Tech | Updated Aug 01, 2006 at 12:31pm IST

Money for nothing, books for free

IANS

New Delhi: It might sound unbelievable, but here are 1,00,000 books for almost free.

The Internet-based InstaBook Corporation (www.instabook.net) has announced a new digital library initiative that it claims can promote literacy around the world.

In association with The Project Gutenberg Consortia Center and other organisations, instabook.net says it has created a new service geared to take a wide range of books to libraries and other non-profit organisations.

Project Gutenberg is a global volunteer effort to digitise, archive and distribute cultural works.

Founded in 1971, it is the oldest digital library. Most of its items are the full texts of public domain books.

The project tries to make the items in its collection as free as possible, in long-lasting, open formats that can be used on almost any computer.

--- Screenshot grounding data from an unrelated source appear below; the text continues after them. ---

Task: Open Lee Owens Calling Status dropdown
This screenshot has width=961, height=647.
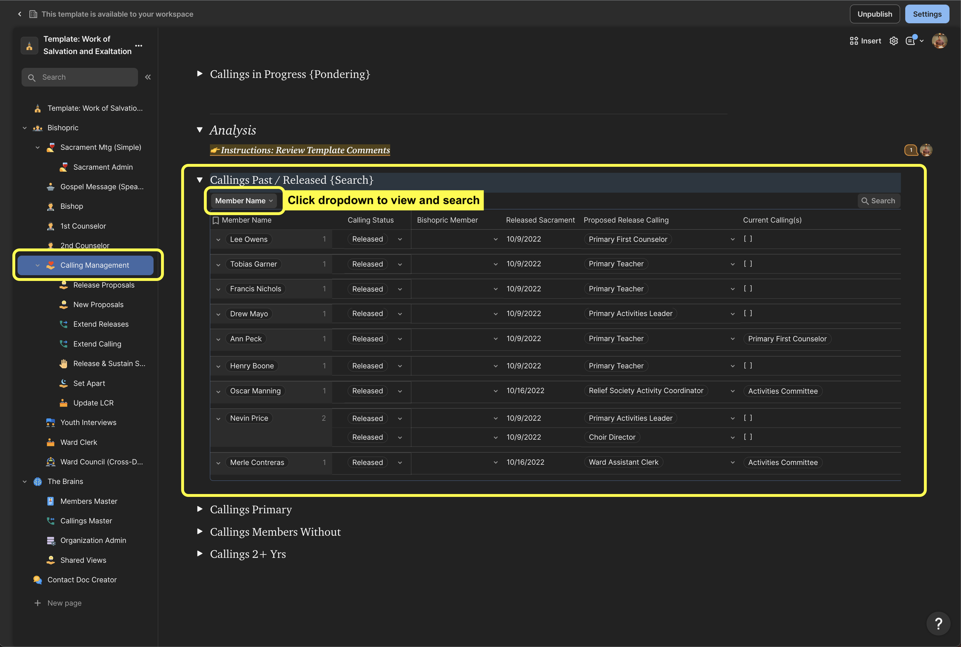Action: point(399,239)
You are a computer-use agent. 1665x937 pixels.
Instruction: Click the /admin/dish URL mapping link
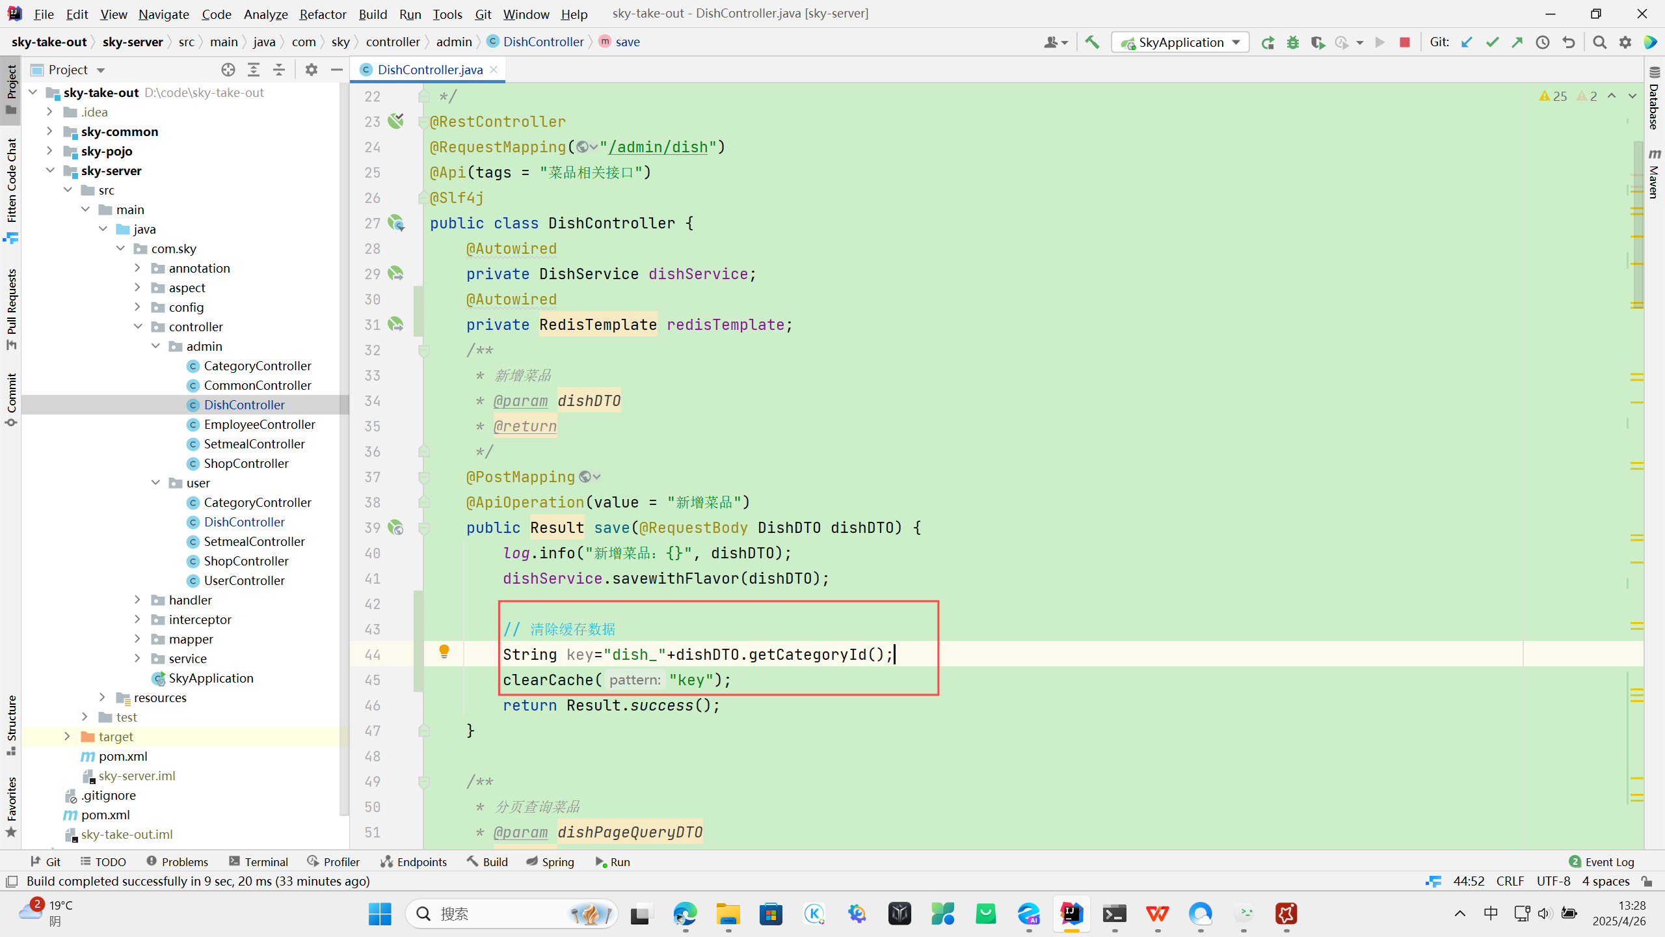[x=658, y=147]
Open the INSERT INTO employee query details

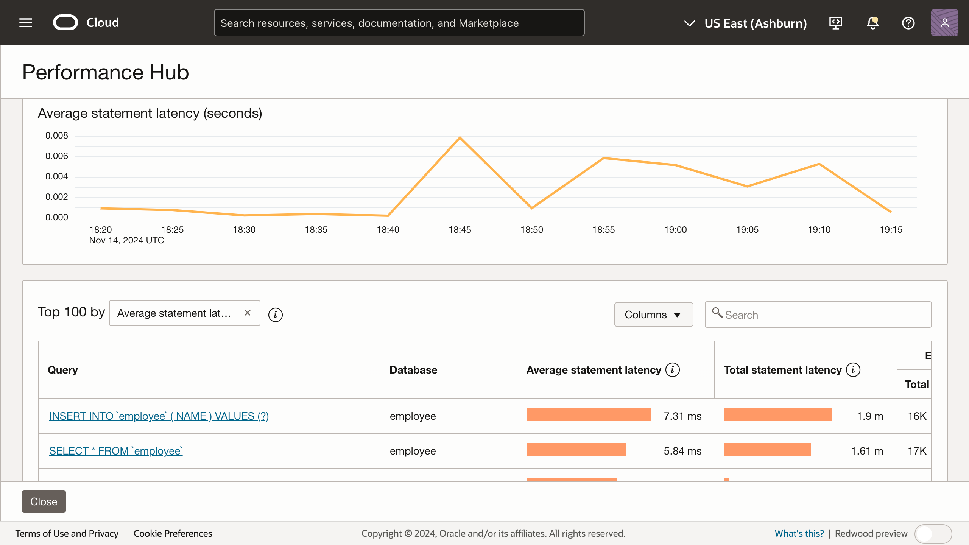tap(159, 416)
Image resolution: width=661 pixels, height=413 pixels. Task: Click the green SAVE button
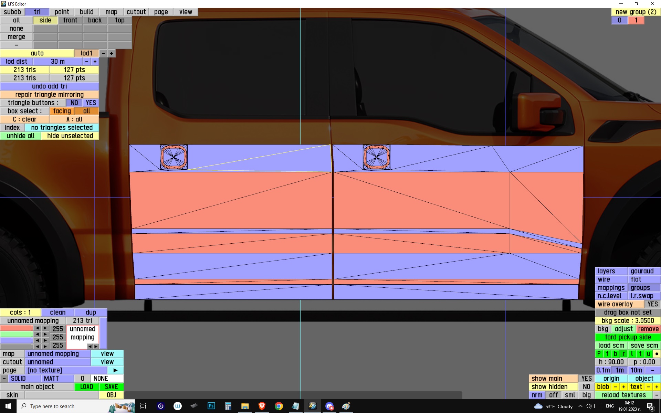click(x=111, y=387)
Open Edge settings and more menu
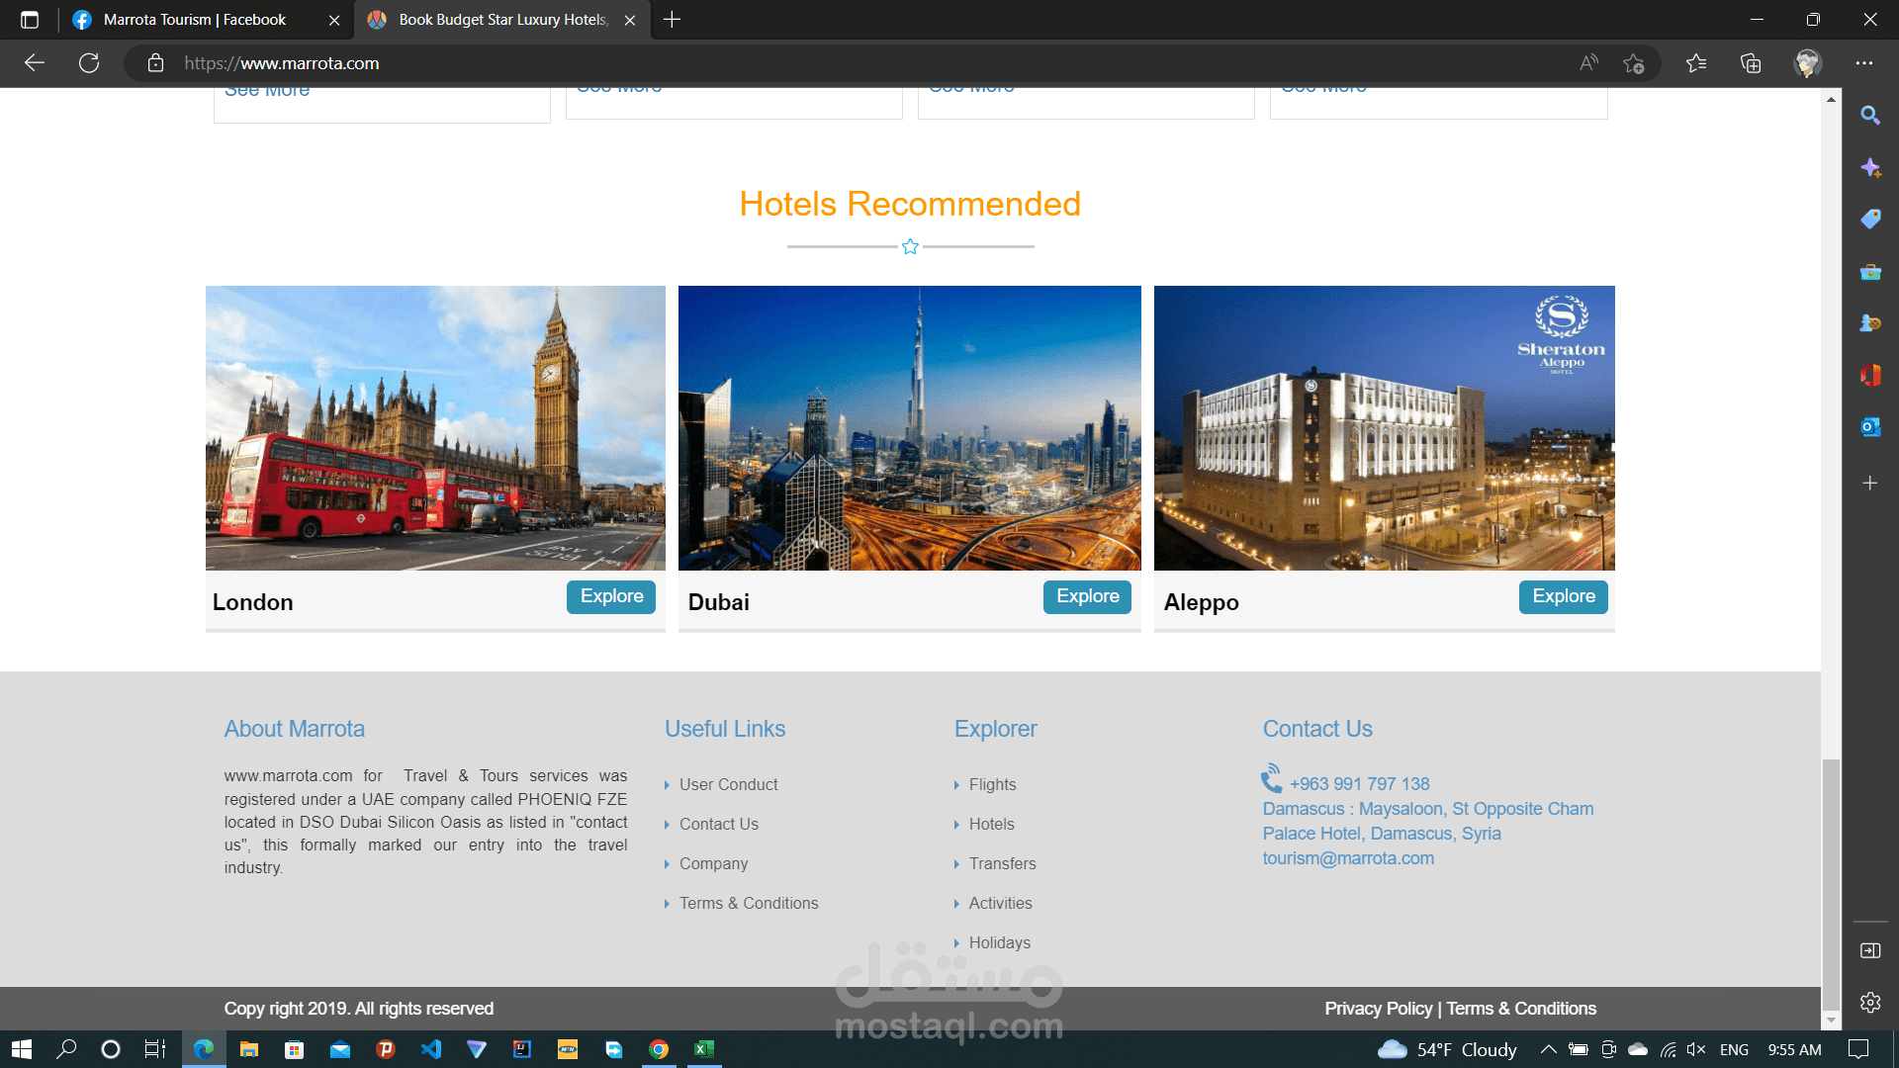 click(x=1864, y=63)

Visitors to the website can download for free any of nearly 100,000 titles and have them printed on demand if they have access to an InstaBook Digital Library.

The users will pay only the printing costs of the service — on average less than a dollar per book.

Or, in this win-win deal which also helps the corporation, they can install an InstaBook Maker in their premises by paying the manufacturing cost of the equipment.

"The libraries that install this service in their premise will see an exponential increase of the titles they can offer to their customers," says InstaBook.

Immediately, they will add approximately 100,000 titles in many languages, which will always be available and in stock.

Their customers will be able to ask for a book to be downloaded and printed, in editions which may be customised to their individual taste, argues the firm promoting the idea.

"Our hope is that in this way millions of books will be downloaded for free and be printed for pennies by the people that need them the most. For the price of a newspaper, people will be able to get a book instead," says the inventor of the InstaBook Digital Libraries System, Victor Celorio.

"One of the reasons we developed the book on demand technology was because I grew up in a country without libraries or bookstores, and in those few that existed the books were too few and too expensive," he adds.

It also partnered with PediaPress (www.pediapress.com), a company based in Germany that has created a technology by which customers of the online volunteer-crafted encyclopaedia Wikipedia can select articles from Wikipedia's million plus articles and create on-line their personalised encyclopaedia.

This personal encyclopaedia is then printed instantly in a paperback book by instabook.net and its affiliates of the InstaBook Worldwide Network and delivered at the customer's homes within a few days.